The beneficial ownership of securities of the Issuer was acquired by the Reporting Persons in connection with the Merger described below.
Merger Agreement
On December 30, 2011, the Issuer completed the Merger, by and among Giggles N Hugs Sub Co. (“Sub Co”), a Nevada corporation and wholly owned subsidiary of the Issuer, and GNH, Inc. (“GNH”), a Nevada corporation, wherein Sub Co ceased to exist and GNH became a wholly owned subsidiary of the Issuer.
Pursuant to the conditions to closing of the Merger, the Issuer issued 18,289,716 shares of common stock in exchange for 100% of GNH’s outstanding common stock and obtained cancellation of a total of 47,607,500 shares of common stock.

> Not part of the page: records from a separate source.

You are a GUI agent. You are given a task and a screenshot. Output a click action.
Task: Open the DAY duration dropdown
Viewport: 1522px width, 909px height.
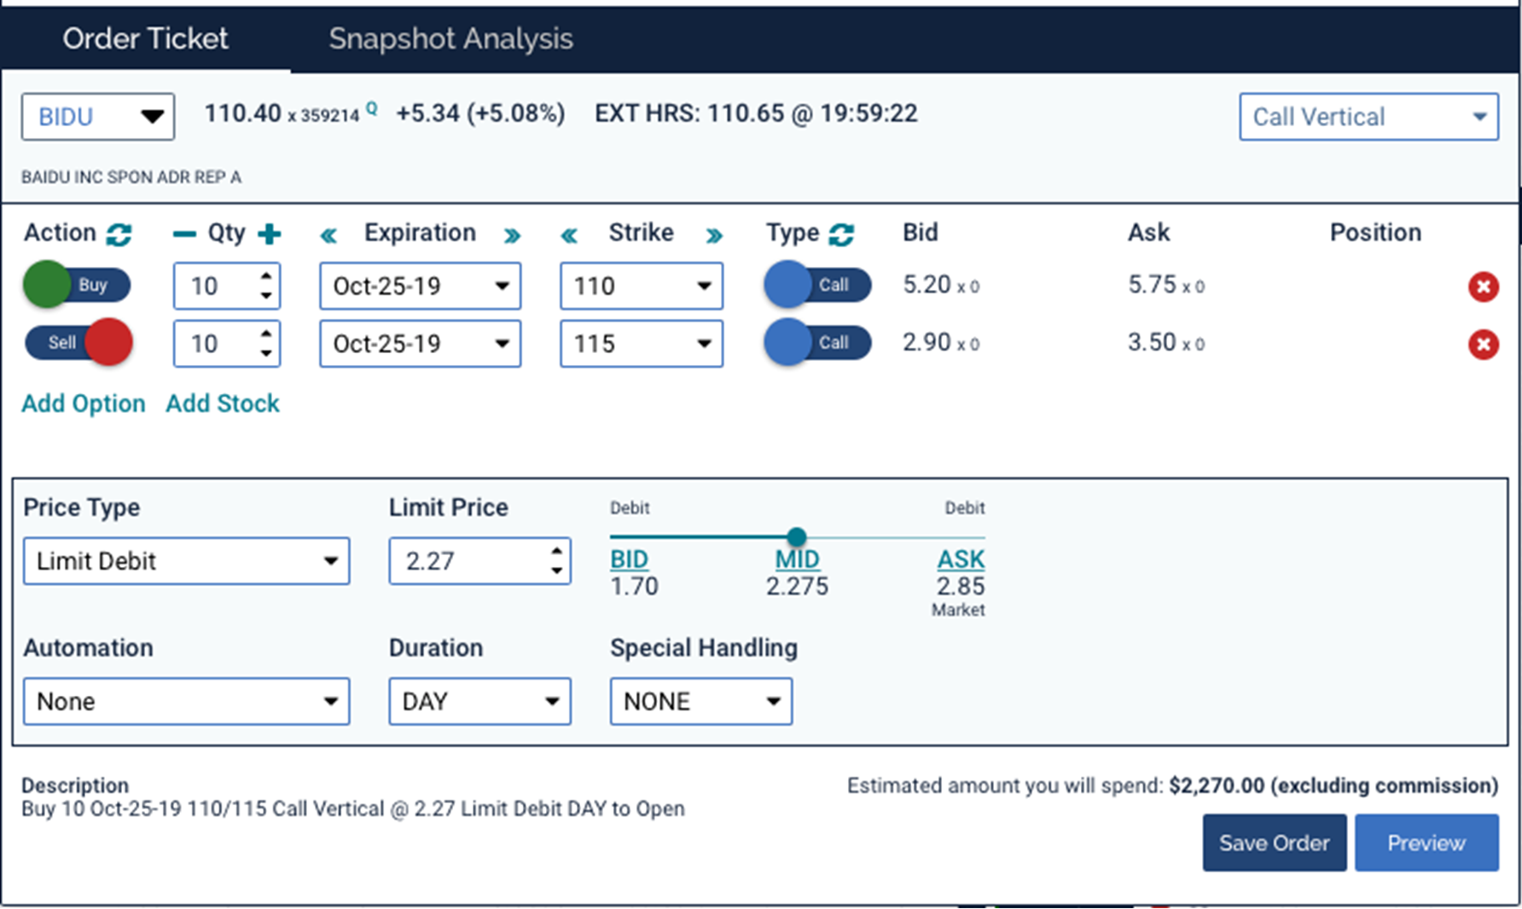479,702
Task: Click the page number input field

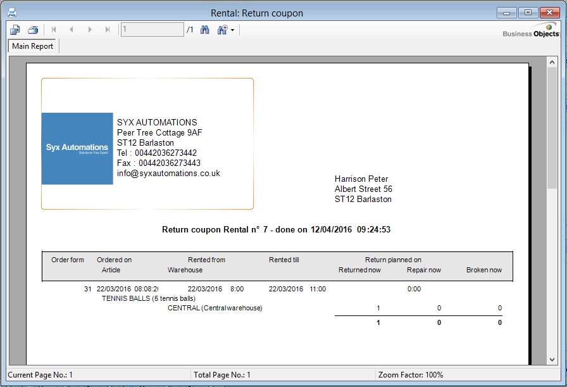Action: pos(152,30)

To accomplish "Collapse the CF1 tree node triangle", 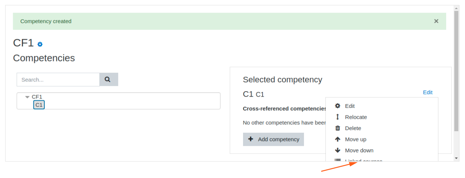I will (x=27, y=97).
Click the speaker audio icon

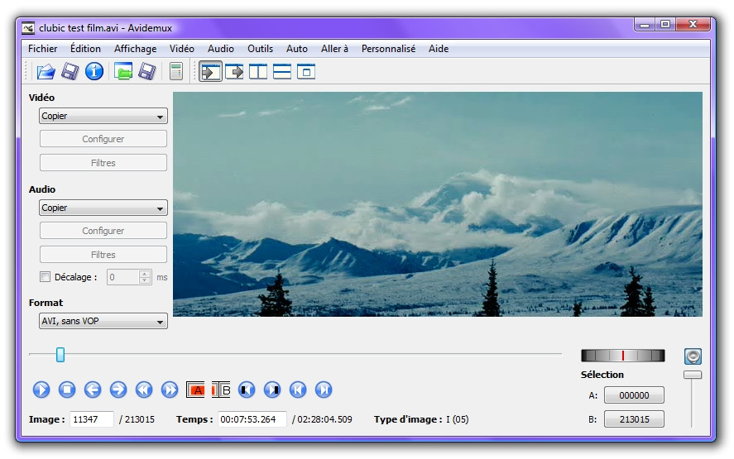point(693,356)
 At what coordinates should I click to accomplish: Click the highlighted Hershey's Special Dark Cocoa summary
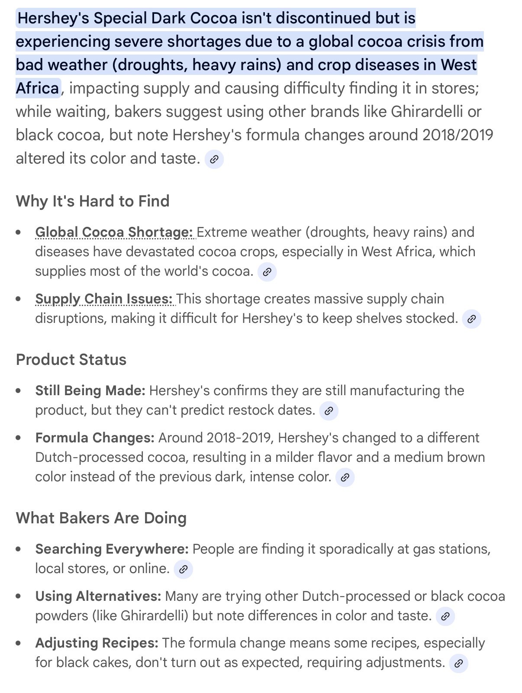click(x=249, y=53)
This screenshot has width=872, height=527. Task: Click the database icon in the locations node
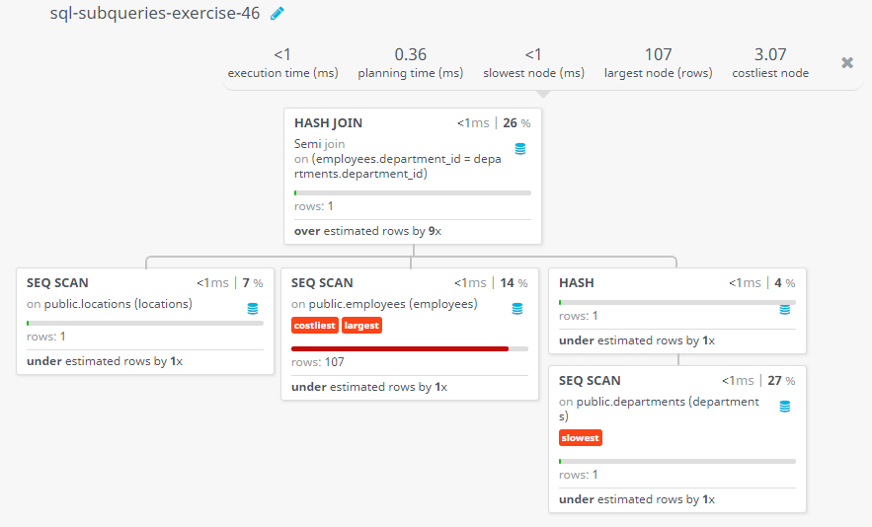coord(253,309)
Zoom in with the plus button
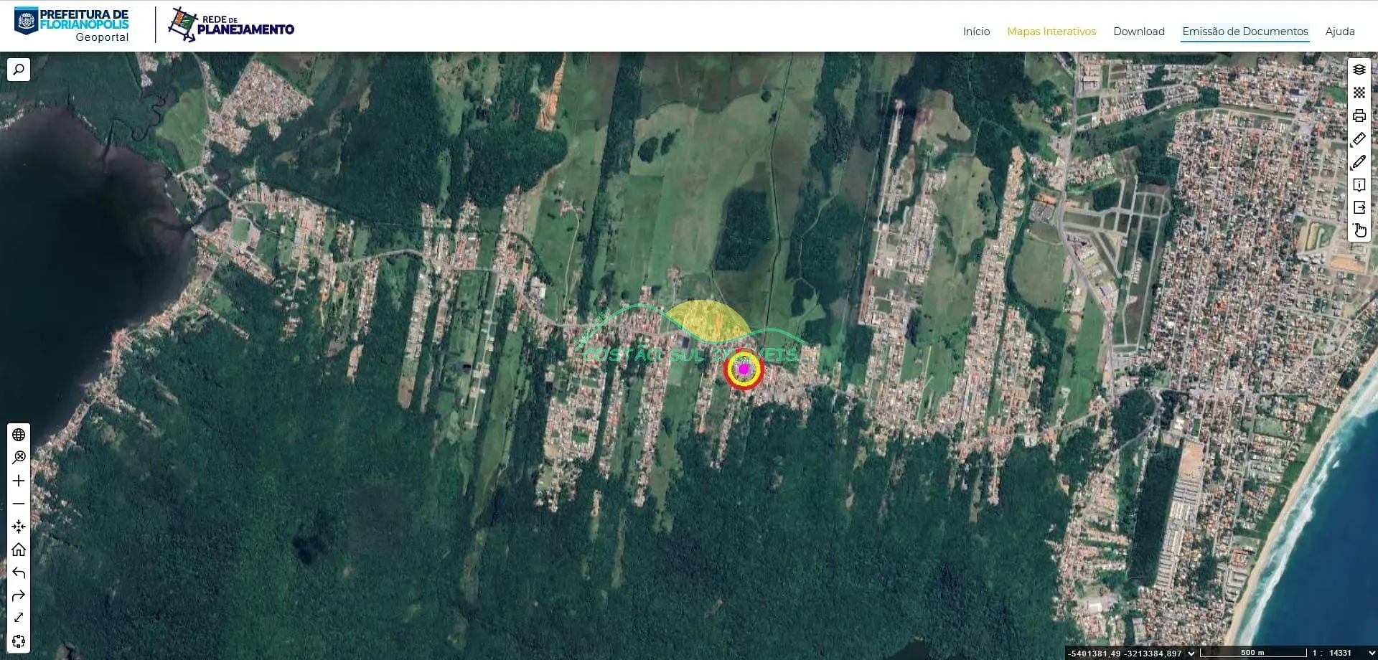This screenshot has width=1378, height=660. [19, 481]
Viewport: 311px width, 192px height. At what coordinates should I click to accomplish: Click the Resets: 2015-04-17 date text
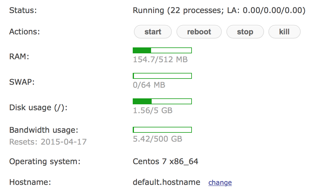point(48,142)
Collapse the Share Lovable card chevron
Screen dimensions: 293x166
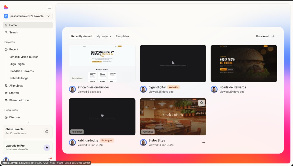[27, 123]
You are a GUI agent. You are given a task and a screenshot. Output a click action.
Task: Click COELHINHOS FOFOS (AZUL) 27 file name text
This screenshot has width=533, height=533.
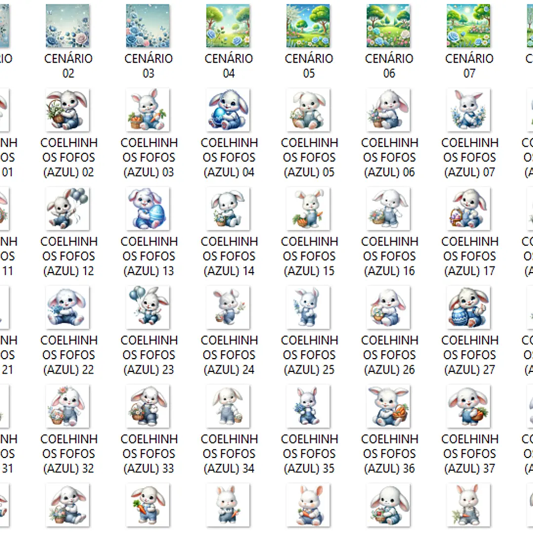point(469,355)
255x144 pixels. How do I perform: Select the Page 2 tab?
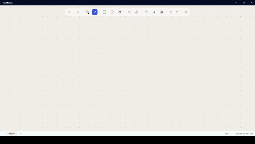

As a result of the closing of the Merger, the Issuer’s main focus has been redirected to the operations of GNH. The Issuer now owns all of the assets, liabilities and operations of a kid friendly restaurant named Giggles N Hugs in Westfield mall in Century City, California. Additionally, the Issuer obtained ownership to all intellectual property rights for Giggles N Hugs facilities in the future.
Prior to the Merger described above, GNH acquired the assets, liabilities and operations of Giggles N Hugs, LLC’s (“Giggles LLC”) kid friendly restaurant named Giggles N Hugs in Westfield mall in Century City, California, including ownership to all intellectual property rights for Giggles N Hugs facilities in the future, in exchange for 14,529,000 shares of GNH’s common stock.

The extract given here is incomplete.